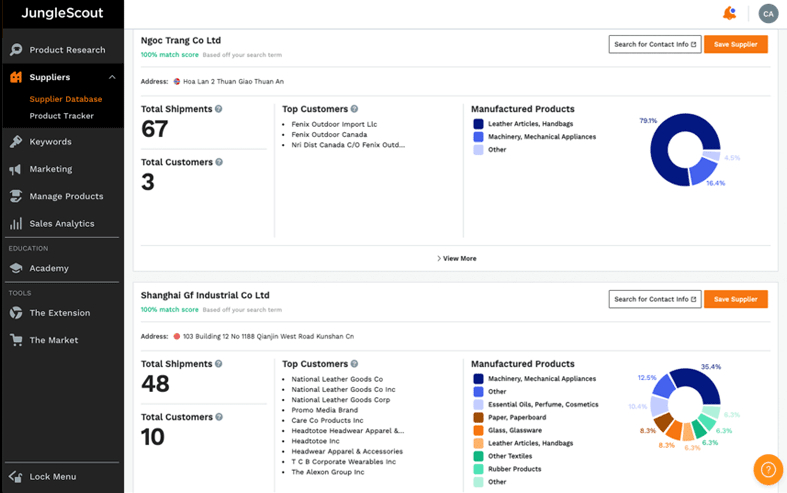The width and height of the screenshot is (787, 493).
Task: Click the Keywords key icon in sidebar
Action: coord(16,142)
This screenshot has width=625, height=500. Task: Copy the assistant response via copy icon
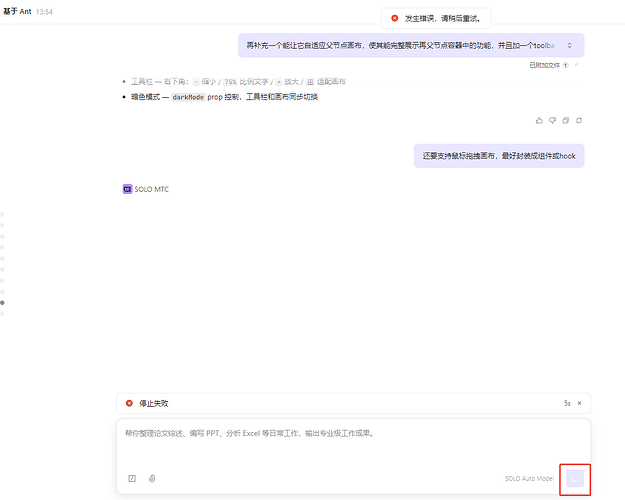click(x=566, y=120)
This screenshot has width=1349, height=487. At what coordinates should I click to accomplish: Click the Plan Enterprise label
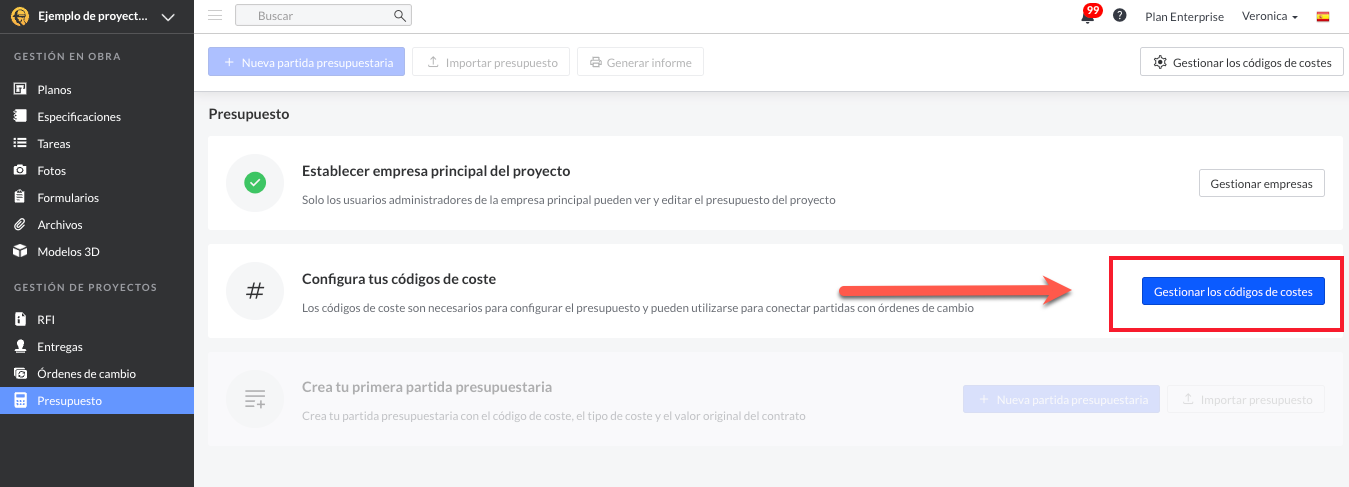1184,16
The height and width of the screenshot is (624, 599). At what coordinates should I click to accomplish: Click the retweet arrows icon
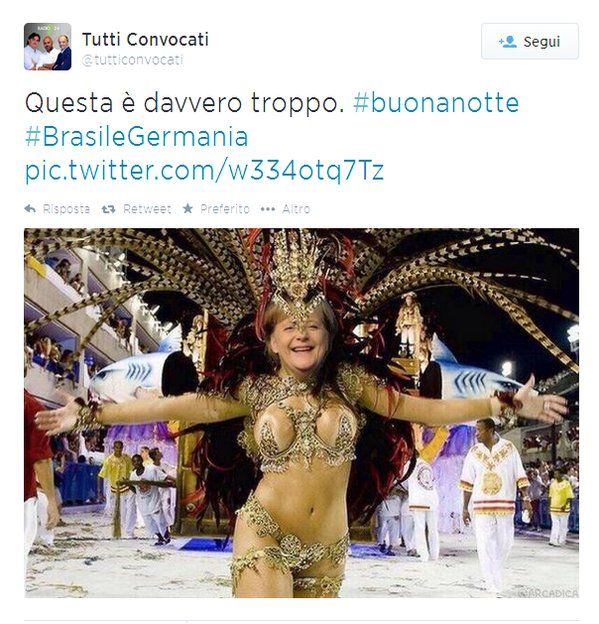tap(108, 209)
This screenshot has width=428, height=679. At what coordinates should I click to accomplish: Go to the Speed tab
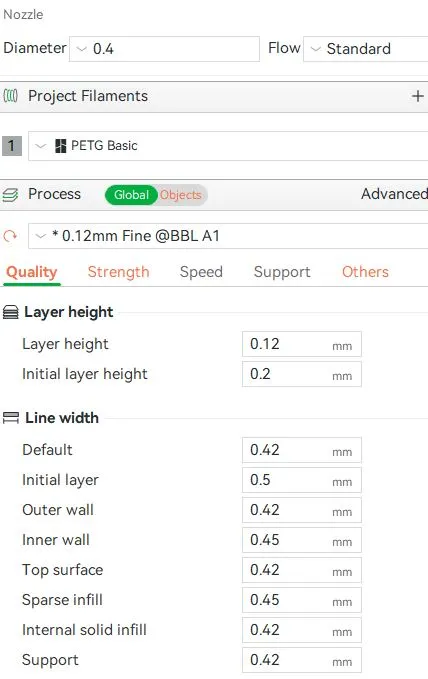coord(201,272)
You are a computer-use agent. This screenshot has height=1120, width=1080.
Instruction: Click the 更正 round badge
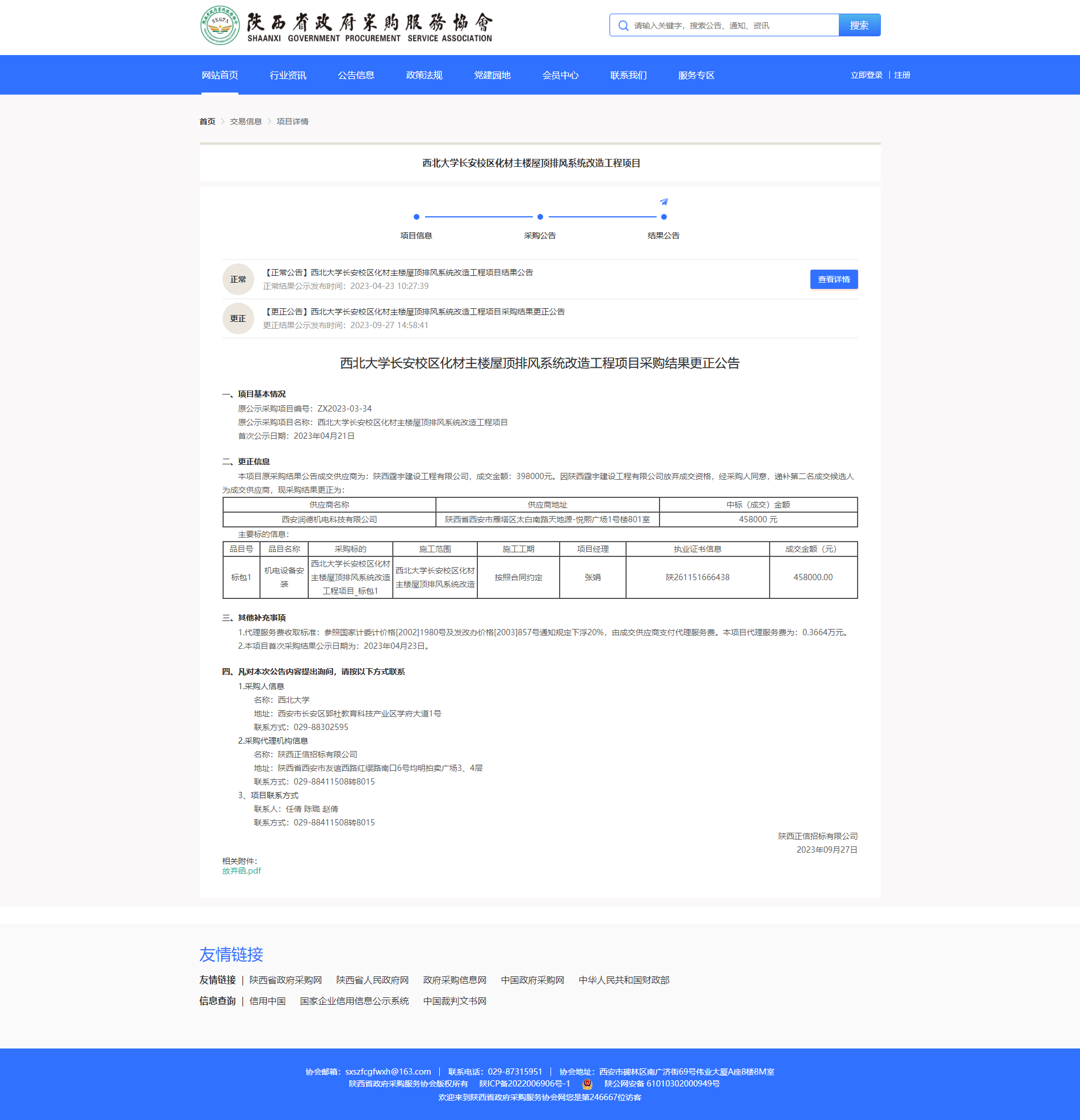pyautogui.click(x=238, y=319)
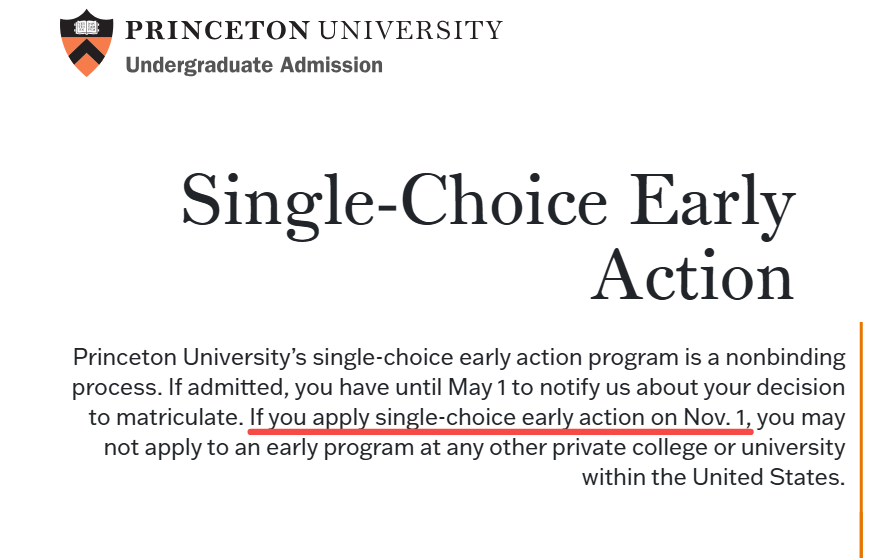The image size is (869, 558).
Task: Click the words United States
Action: 768,477
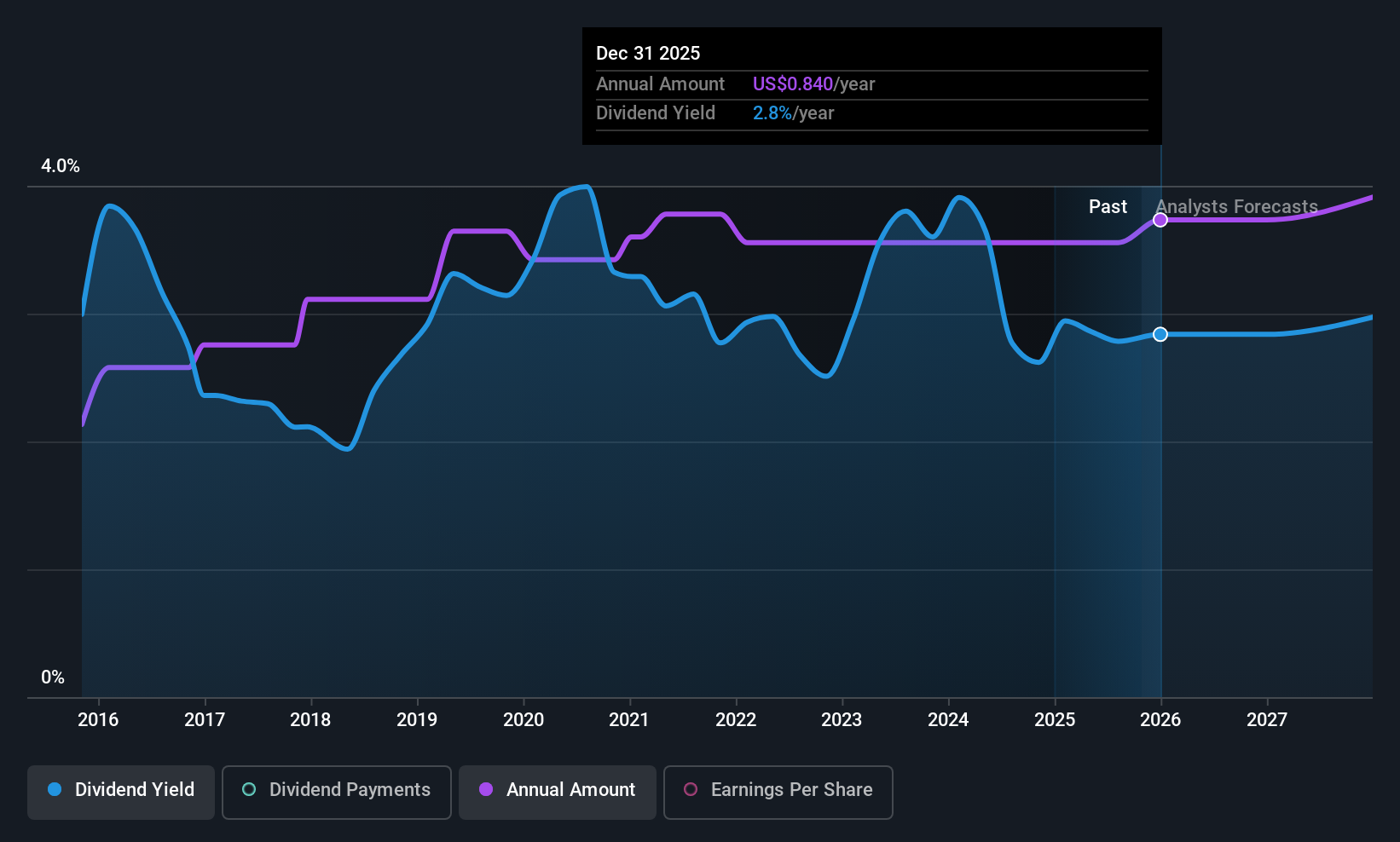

INSTRUCTIONS TO FOLLOW:
The output should hold only the lines from the one containing "This screenshot has width=1349, height=487." through the last line of the listing, reproduced exactly, pictures omitted.

SOLVED PROBLEM:
This screenshot has width=1349, height=487. At what coordinates should I click to accomplish: Click the Plan Enterprise label
1184,16
The height and width of the screenshot is (624, 599). At what coordinates should I click to accomplish: Click the retweet arrows icon
tap(108, 209)
This screenshot has width=428, height=679. At what coordinates should I click to accomplish: Go to the Speed tab
coord(201,272)
You are a computer-use agent. This screenshot has height=1120, width=1080.
Instruction: Click the 更正 round badge
pyautogui.click(x=238, y=319)
The image size is (869, 558).
Task: Click the words United States
Action: 768,477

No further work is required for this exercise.